A: The carrier rejects the Packet and says "Hey, that IP is not in the range of IP we agreed you are operating on!" - Now if my webserver isnt operated by the same ISP that my attacker compromised - Problema solved
B: The ISP doesn't inspect the packet or is compromised and forwards it to his up-link.
Now I am quite sure that IP addresses ARE inspected and filtered when passing a router. Otherwise it would be total anarchy.
So to put this straight: An Attacker that wants to fake my IP-Address needs to compromise the VERY same ISP that is in charge of the IP-Range my Webserver operates in - or this ISP does not do packet inspection.
Is this correct?
Okay now I imagine my server is located in an office and its ISP is a regional cable company.
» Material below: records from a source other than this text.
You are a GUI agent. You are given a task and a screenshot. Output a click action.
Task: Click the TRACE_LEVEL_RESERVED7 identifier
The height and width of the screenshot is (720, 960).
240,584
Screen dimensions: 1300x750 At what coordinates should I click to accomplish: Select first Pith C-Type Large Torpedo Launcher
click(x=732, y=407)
What would be the steps necessary to send packets from my IP address to another internet IP?
(Of course I am only asking to get aware of the risks and choose proper protection!)
I imagine locating the routing station which is often in some small container at the side of the street that is only protected by a lock. Going in there. Swapping cables or plugging yourself into.
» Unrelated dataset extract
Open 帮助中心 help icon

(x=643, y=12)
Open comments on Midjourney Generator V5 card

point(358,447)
Will this most likely work if you know what you are doing or is there some encrypted handshake with keys stored on the real offices modem that is required to built an authenticated connection?
I am talking about today's standards in cable internet.
Last thought: So if my origin server is not some household ISP that has its stations vulnerable on the street i should be pretty safe, right?
I remember that NFS servers relies on IP authentication ONLY as a default. Because this is pretty common - are there any examples where NFS servers got hacked by faking IP addresses?
I realise that this question is put very very vagly. This is because I am not sure about anything I am saying here. I just wanted to give some input where I think the cave-eats could be, so they can be confirmed or eliminated.
Overall I am grateful for any comment and your personal thoughts about that subject!
Now I am quite sure that IP addresses ARE inspected and filtered when passing a router.
This assumption is incorrect, despite your level of sureness. "Egress filtering", which is the name of this, is generally not done.
The major protection against widespread spoofing of IP addresses is that the attacker would not recieve any response packets - they would all be routed back to the host that is legitmately using the IP address being spoofed. This kind of attack is known as "blind spoofing", because the attacker is working blind.
In order to send data on a TCP connection, you must be able to finish the TCP "three-way handshake". This requires knowing the initial sequence number used by the opposite end - and since TCP initial sequence numbers are chosen reasonably randomly1, this prevents a blind spoofing attack from being able to do this. (Note also that this does not apply to UDP - without some kind of application layer preventative, UDP is at significant risk from blind spoofing).
If the attacker can see the replies coming back (say, because he is sniffing the uplink or the local network of your server), then this also doesn't apply - spoofing TCP connections in this case is not just possible but trivial.
1. These days, anyway - this wasn't always the case.
Inside a LAN it depends on how your routers/switches/hubs are configured. But I think spoofing should be possible quite often.
I don't think the IP address is inspected. Thus you can send UDP packets with forged sender IP. But you won't receive the answer since the server will send it to the real owner of that IP.
This means you can't simply fake an IP in TCP since establishing the connection needs a handshake.
You can forge the IP of somebody if the response will go through your router. So a network admin can fake all IPs inside his LAN, an ISP all IPs inside his net, and a carrier can fake IPs on many international connections, provided they get routed through him.
Finally there is the possibility of abusing BGP to modify the routes for that IP to go through your computer. But not everybody has access to BGP, you probably need to become an ISP to get it. And then the manipulation will probably be detected because BGP route changes are monitored.